Didn't you just answer your own question? You paid $2700, which will be like the cost of 5 or 6 PS5s. Go brag about your PC somewhere else moron this is a thread about the PS5 nobody cares about your overpriced PC.


----------



## Kioku_Dreams (Feb 17, 2020)

DANTENDO said:


> even if was 500 quid stil a good price compared to hundreds mor youd hav to pay for a pc with hardly any difference and the hassle of configuring games and settings-plug and play way to go-dont kno what yr on about re fun games are you saying thers hardly any on ps4 bit of a stupid statement saying tht



I honestly feel bad for anyone that takes you seriously... I also feel bad for you if you believe that a $500 system can't be matched by a similarly priced PC, if not beaten. The only saving grace for buying a Playstation these days is the games. The experience is objectively worse, even if you don't agree, than just playing on a PC.

That being said, I do respect that people like their plastic box of choice. I just can't wrap my head around your ignorance.


----------



## sarkwalvein (Feb 17, 2020)

I am still more leaning to buy Xbox Series X (but in the end I try to buy all systems), and I expect it for 600€.
I personally don't see a problem with the PS5 being 500€... I still will probably buy it later.
But if it costs 400€ I would -perhaps- get it day one instead of the Series X.

I think those price levels are to be expected TBH.


----------



## DANTENDO (Feb 17, 2020)

nero99 said:


> I’ve got some of my pc specs for you.
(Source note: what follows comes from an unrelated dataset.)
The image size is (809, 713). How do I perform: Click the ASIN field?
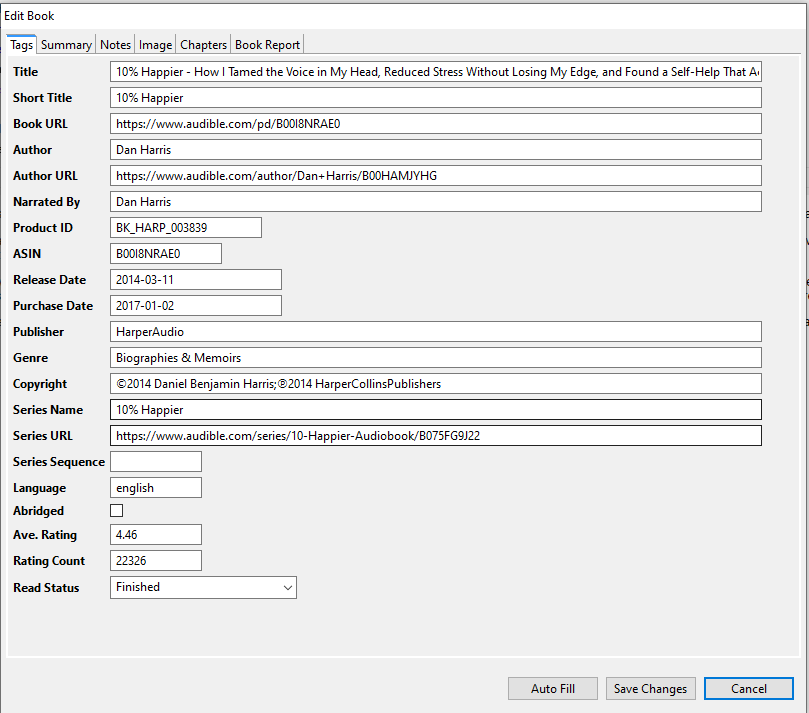(165, 253)

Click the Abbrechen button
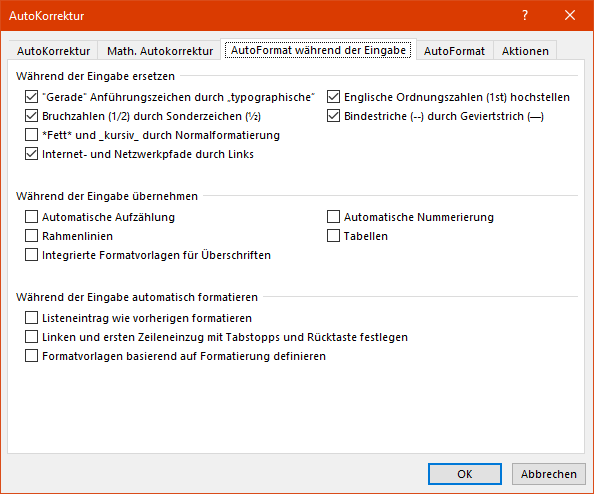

RTX 2080 super, 32GB ddr4 clocked at 4400Mhz, 18TB of storage, 4TB of gen 4 pci-e NVME m.2 storage, a Ryzen x570 MSI creators motherboard, a Ryzen 9 3950X, and the best part, my set up is liquid cooled. Far more powerful than any console ever made. Cost me only $2700. But again, tell me how console is better than pc you pleb.


Yr the pleb mate I'm comparing price of the pro - all tht money spent and its a bit mor powerful than what Sony did with the pro few years ago - show me the games tht look and play so superior to god of war last of us zero dawn tht blows away the pro -as said before I nothing against pcs and its great to hav best pc about but all tht money spent I expect more of a difference but pcs aren't just for games thts why ther priced mor than consoles so yr paying over the top if using just for games but if can afford then thts great happy gaming we all want nicer graphics and better framerates but for tht price difference I expect 8k games lol but of course we're not ther yet

--------------------- MERGED ---------------------------



Memoir said:


> I honestly feel bad for anyone that takes you seriously... I also feel bad for you if you believe that a $500 system can't be matched by a similarly priced PC, if not beaten. The only saving grace for buying a Playstation these days is the games. The experience is objectively worse, even if you don't agree, than just playing on a PC.
> 
> That being said, I do respect that people like their plastic box of choice. I just can't wrap my head around your ignorance.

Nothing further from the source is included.